The threat to human life posed by climate change has been understood by policy makers for over 30 years, as illustrated by the speech made by Margaret Thatcher to the United Nations in 1989.
The implications of the heatwave in mid-July 2022 were, however, almost completely ignored by her putative followers in the Tory leadership contest. Half of them, including current favourite Liz Truss, advocated the abolition of the ‘green levy’ on energy bills – a levy on fossil fuels designed to support investment in renewable technologies; Truss backs Boris Johnson’s line on gas and oil exploration, and both she and Rishi Sunak would give the go-ahead to fracking.
Little enthusiasm for climate action
Meanwhile, those who get to choose our next prime minister are equally lukewarm on climate action: in a recent poll, only 4 per cent of Conservative members put net zero in their top three priorities for the new leader.
The test will be whether Alok Sharma, president of the COP26 summit, remains in post: he has threatened to resign if the new prime minister reneges on the net zero pledge. The target is legally binding under the Climate Change Act, which was enacted by Labour but received cross-party support.
Recent legal action by, among others, Friends of the Earth, prompted a High Court judge to state that the Government lacked “any explanation or quantification of how [its] plans would achieve the emissions target, and as such had failed to meet its obligations under Climate Change Act (CCA) 2008”. He ordered the Government to outline to Parliament, by next April, exactly how its net zero policies will achieve emissions targets. The Department for Business, Energy and industrial Strategy (BEIS) commented merely that their plans were “well on track”.
Damaging consequences of failing to act
The shambles at the heart of government has had damaging repercussions on vitally needed decisions on reducing energy consumption and decarbonising energy.
It is manufacturers, energy companies and the finance industry, all of whom need to plan for the medium and long term, that can deliver net zero. Neither Rishi Sunak’s mini-budget in March (which did not mention net zero) nor the government’s British Energy Security Strategy, launched in April this year, provided bold policies on demand management. This would include initiatives such as help with home insulation to ease consumer pressures over the coming winter.

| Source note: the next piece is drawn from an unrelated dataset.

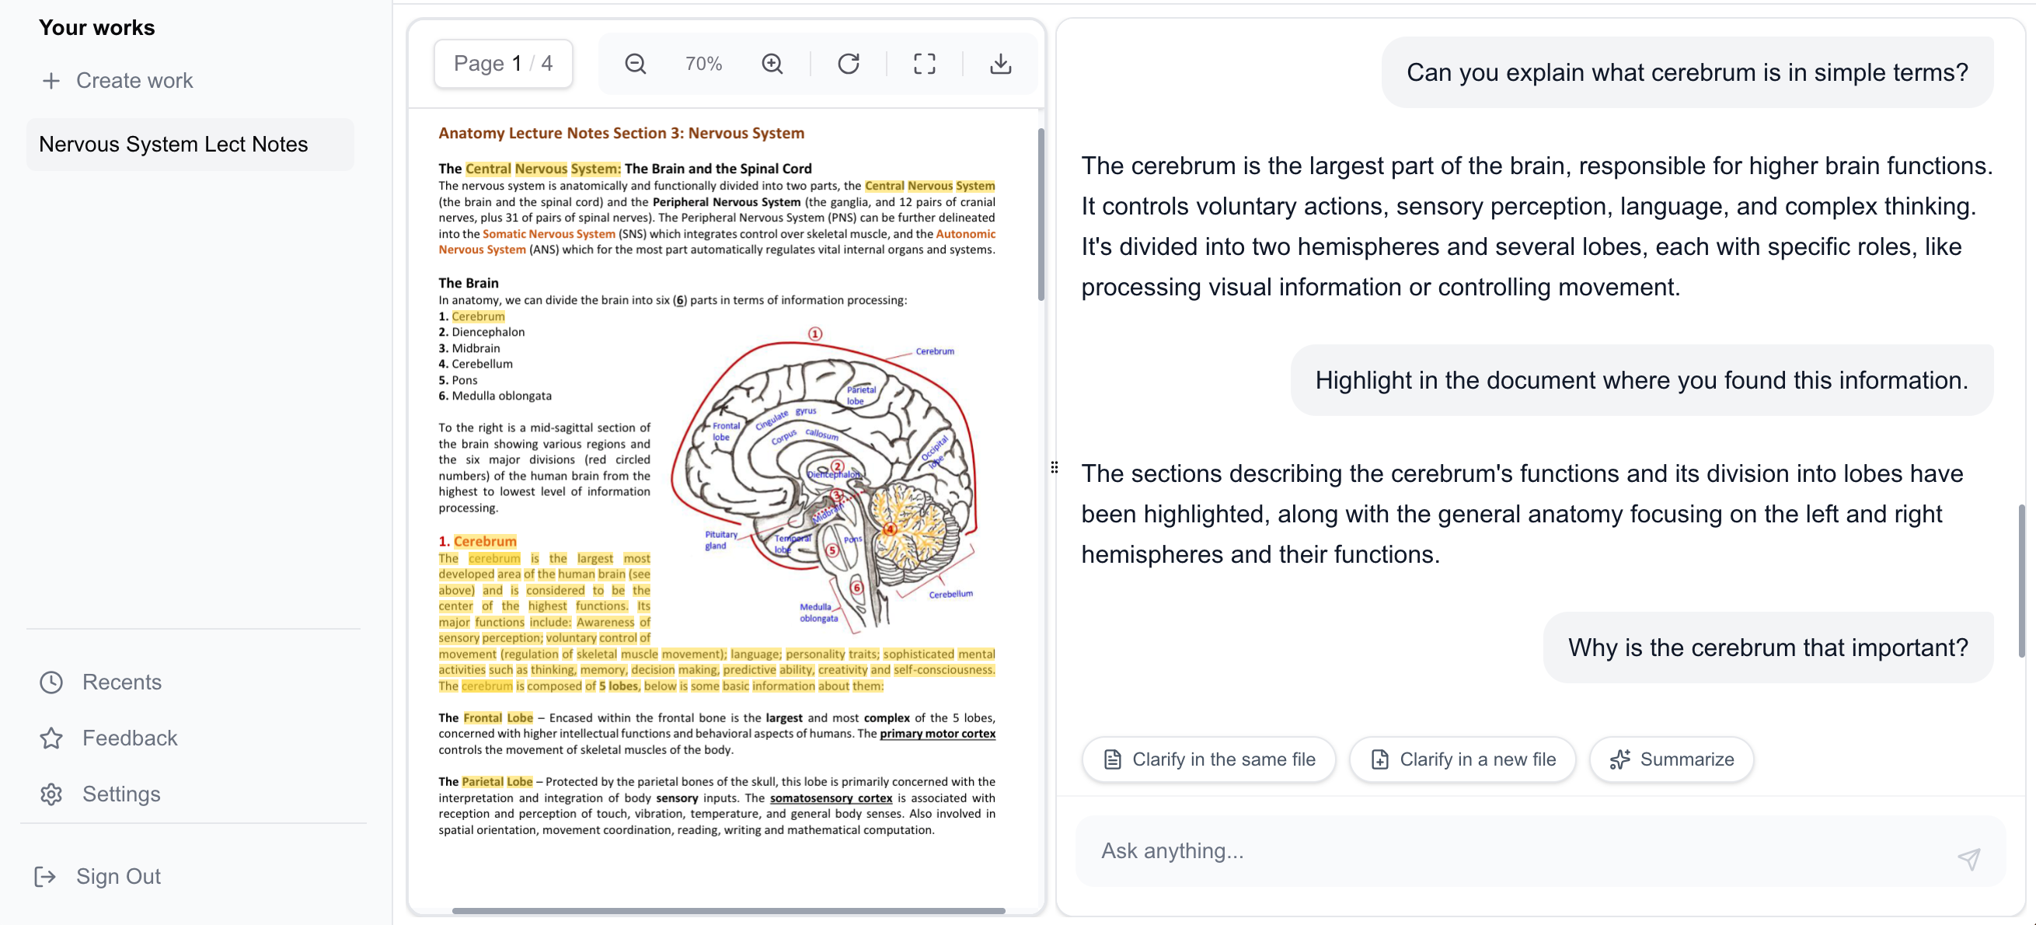Open Settings from sidebar
Screen dimensions: 2036x925
121,794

Because of the repercussions of the invasion of Ukraine, instead, net zero and decarbonisation as a strategy seem to be being sidelined in favour of energy security. UK oil and gas reserves in the North Sea are now being termed a “medium-term transition fuel”.

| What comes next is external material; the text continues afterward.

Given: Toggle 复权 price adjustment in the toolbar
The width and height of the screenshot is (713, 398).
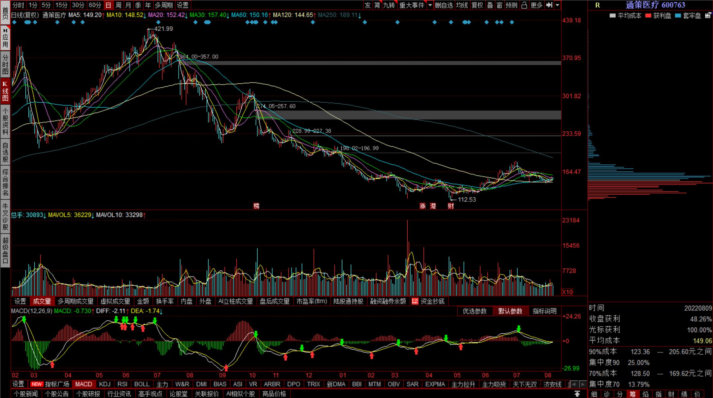Looking at the screenshot, I should click(x=477, y=5).
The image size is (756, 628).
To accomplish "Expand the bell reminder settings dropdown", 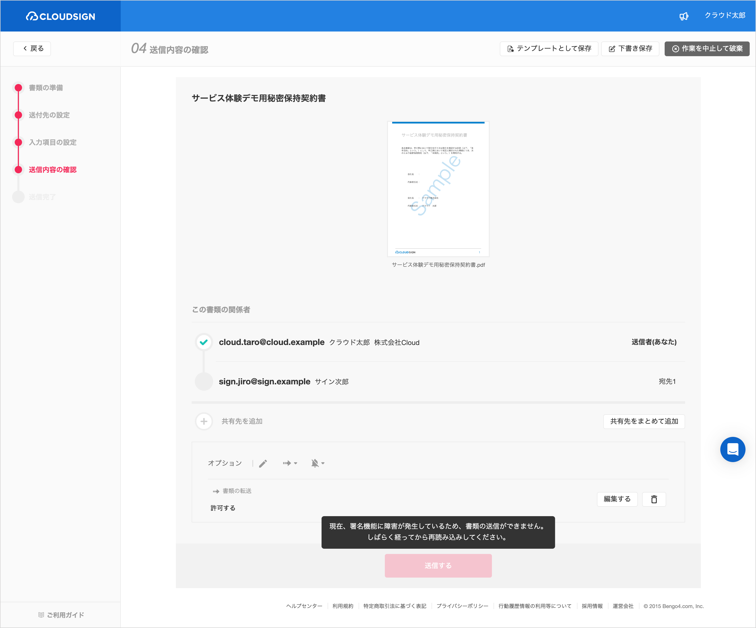I will (318, 463).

This change of direction, in order to reduce dependence on imports from Russia, means that the war in Ukraine is hampering Europe’s efforts to get a grip on global warming. However, dangerous heatwaves caused by climate change are not a medium-term problem: they are already here, and will get worse, year by year, as carbon emissions continue to increase.

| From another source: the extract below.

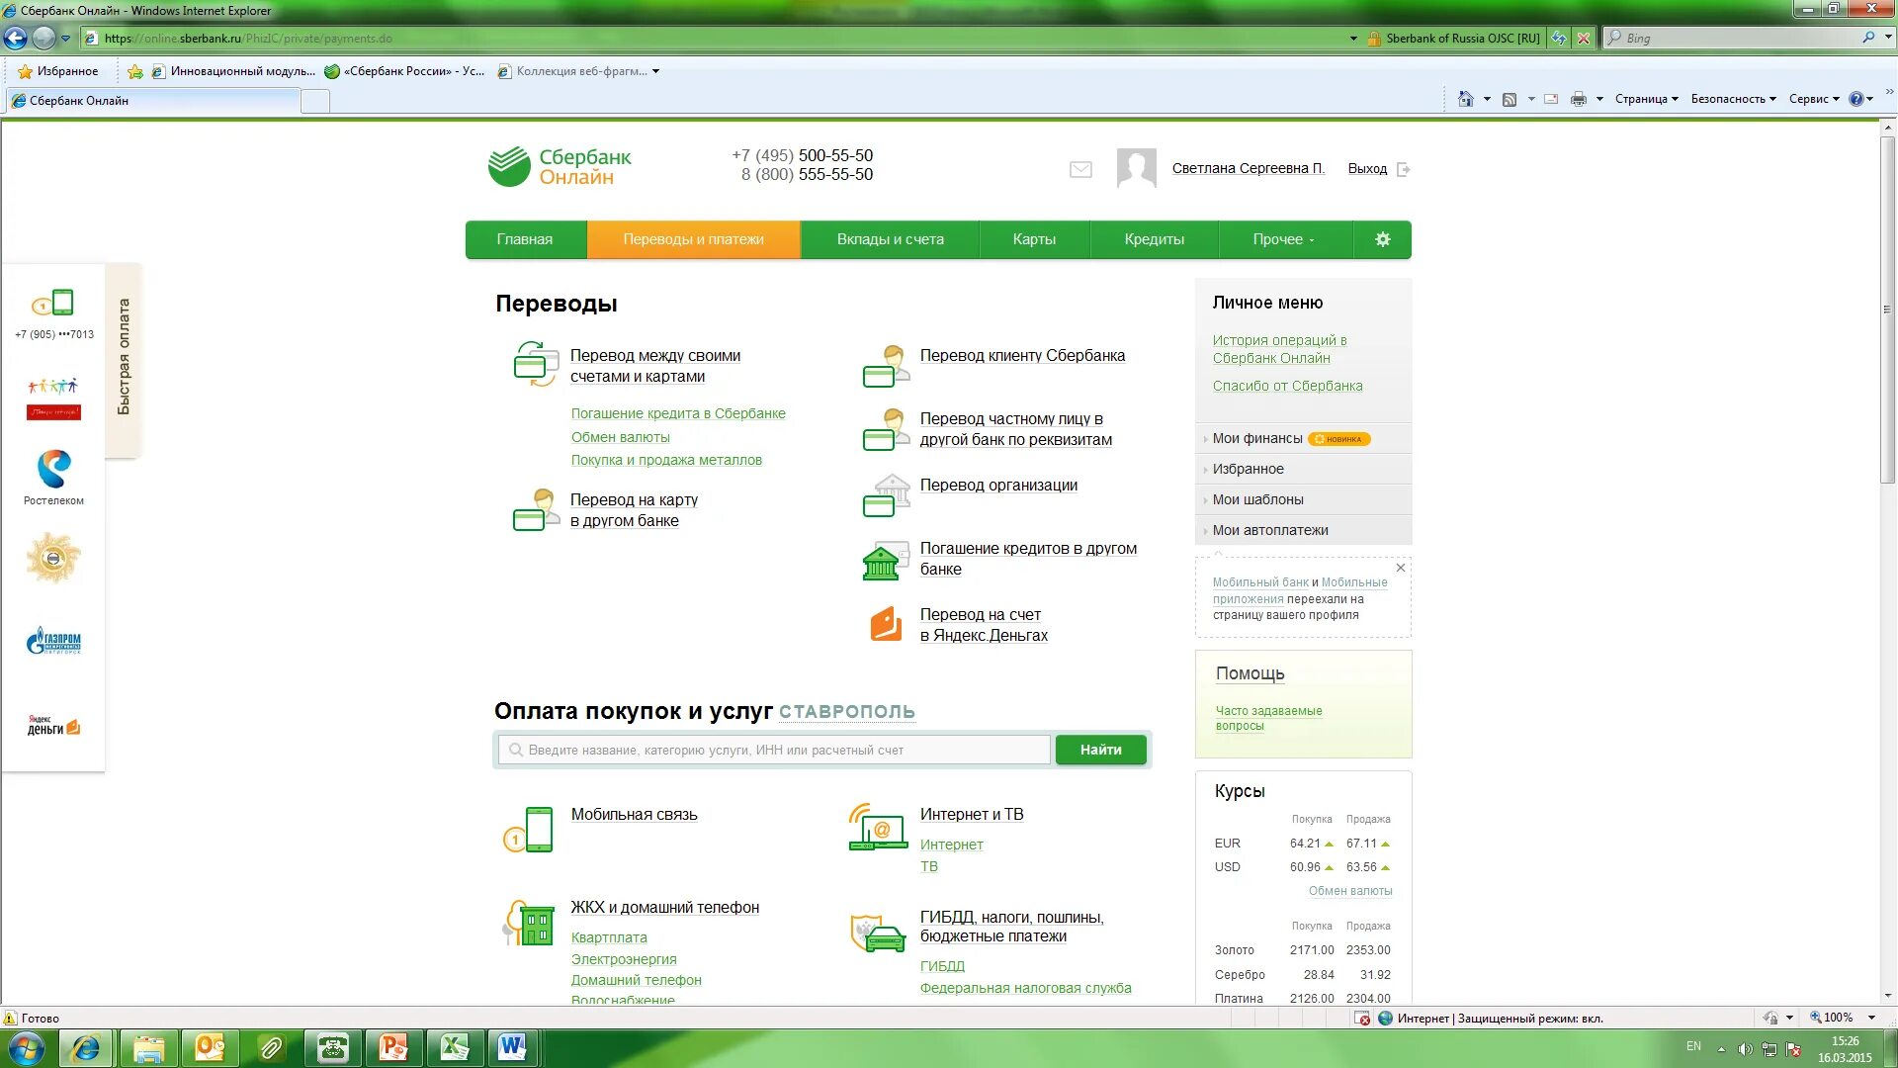The height and width of the screenshot is (1068, 1898).
Task: Close the mobile bank notification box
Action: (x=1400, y=568)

Welcome to the ‘new normal’
In May, the World Meteorological Office warned that the planet is increasingly likely to experience global warming of 1.5C within the next five years. Its secretary-general, Petteri Taalas, said, “Heatwaves will happen more frequently because of climate change” – describing it as “the new normal”.
Meanwhile, our dependence on fossil fuels is driving up energy prices and is the main cause of an escalating cost of living crisis.
The answer, however, is surely not more fossil fuels and more air-conditioning (which itself uses large amounts of energy) but more insulation, more renewables, such as wind and solar power, and less use of fossil fuels.